Adult men and women, 20–70 years of age, who had complained of GERD symptoms (eg, heartburn and gastric acid reflux), or atypical symptoms (eg, chest pain, globus sensation, etc) for the last 3 months and at least 2 days in the week prior to the trial, and who had been diagnosed with grade A–D esophagitis (LA classification) in an upper gastrointestinal endoscopy examination in the last 5 weeks, were included in the study.

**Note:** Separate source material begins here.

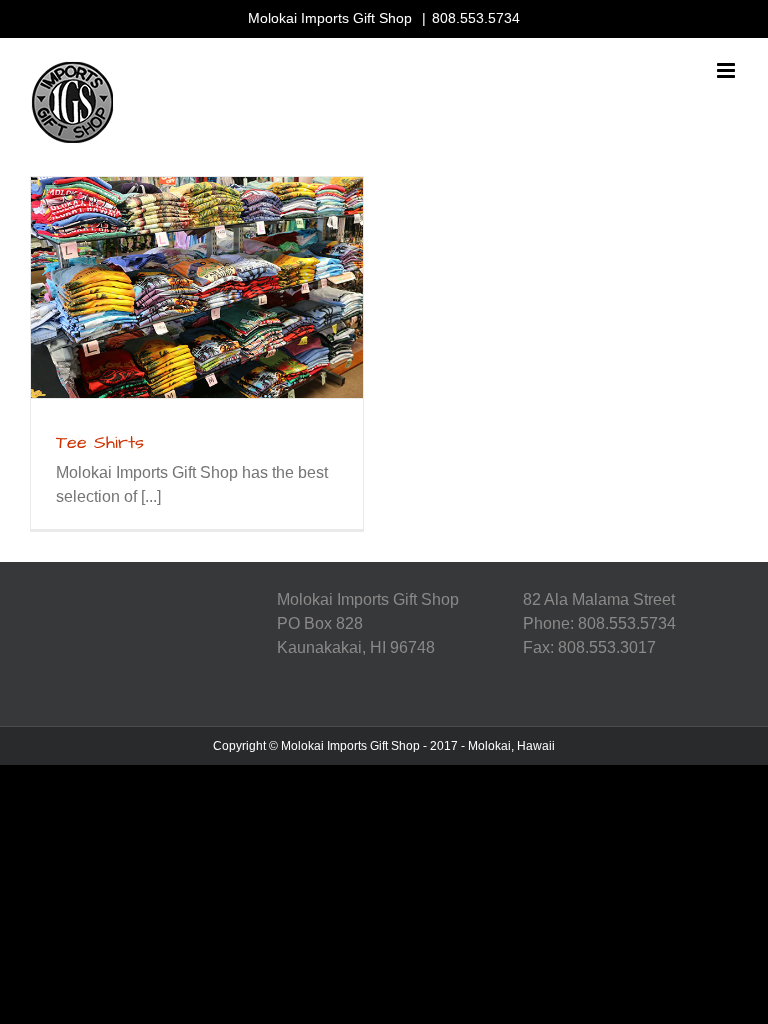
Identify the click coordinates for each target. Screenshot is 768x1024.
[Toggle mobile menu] (727, 70)
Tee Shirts (100, 442)
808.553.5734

Exclusion criteria were as follows: patients with no GERD symptoms; patients whose symptoms were determined by the investigator to result from irritable bowel syndrome; patients with symptoms indicative of severe or malignant diseases, including unintended weight loss, hematemesis, hematochezia, or jaundice; patients with severe liver dysfunction or liver disease; patients with severe renal diseases, including chronic renal disease or renal dysfunction; patients with uncontrolled diabetes, cerebrovascular disease, or patients diagnosed within the last 3 months with a disease that requires surgery during the clinical trial period; patients diagnosed with Zollinger-Ellison syndrome, primary esophageal motility disorder, esophageal stricture, duodenal or gastric ulcer, malignant disease of the upper gastrointestinal tract, pancreatitis, disorders of absorption, severe cardiovascular disease, or lung disease within the last 3 months; patients who had taken PPIs within the last 28 days, had undergone endoscopy within the last 2 weeks, or had taken daily histamine H2 receptor antagonist, sucralfate, prokinetics, or antacids daily up to the initial visit; and finally, pregnant or breast-feeding women, as well as female patients who were not willing to use contraception for the duration of the clinical trial period.